* **What the task asks**: Below are entries. Reproduce exactly the lines between the line holding "Task: Select the Rotate tool in left viewport" and the line holding "799x461 pixels.", inclusive, and only those.

* **Materials provided**:

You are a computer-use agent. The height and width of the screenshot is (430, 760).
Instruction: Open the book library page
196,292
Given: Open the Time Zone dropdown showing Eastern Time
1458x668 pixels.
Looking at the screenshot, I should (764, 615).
* * *
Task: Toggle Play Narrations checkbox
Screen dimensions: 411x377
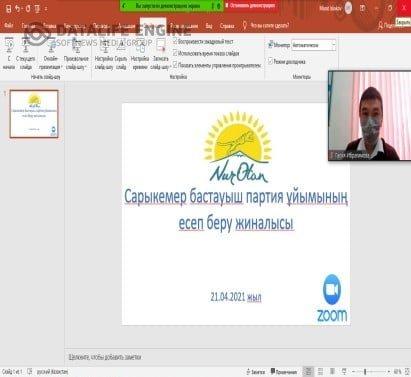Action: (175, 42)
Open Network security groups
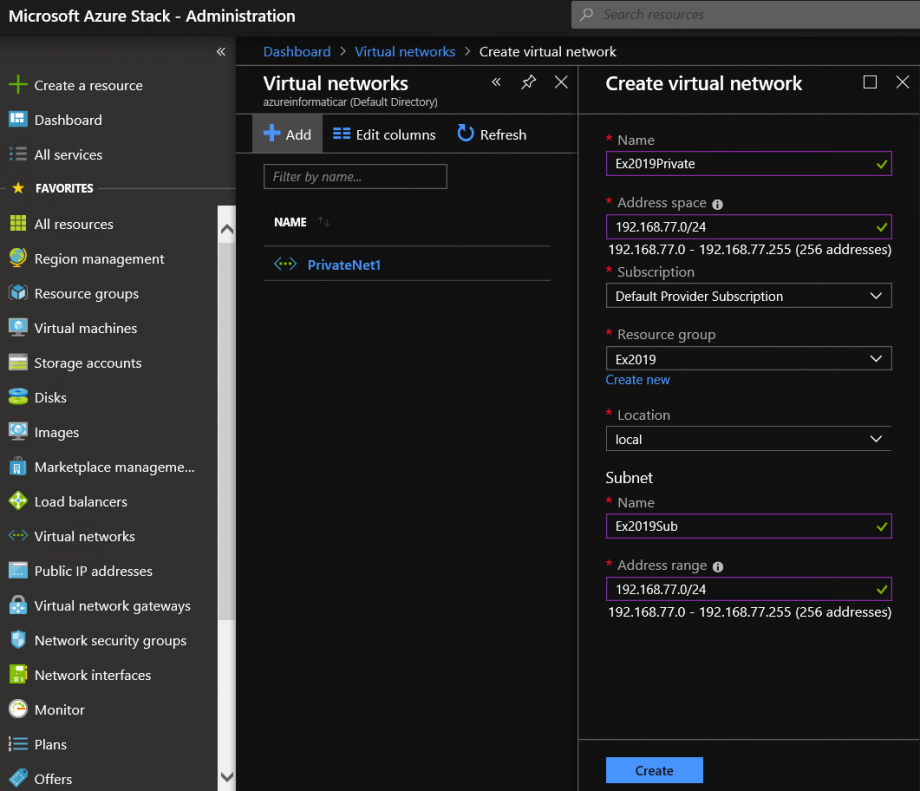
...
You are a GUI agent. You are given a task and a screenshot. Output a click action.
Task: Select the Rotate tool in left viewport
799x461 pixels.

* **Answer to this task**:
Task: Select the Rotate tool in left viewport
799x461 pixels.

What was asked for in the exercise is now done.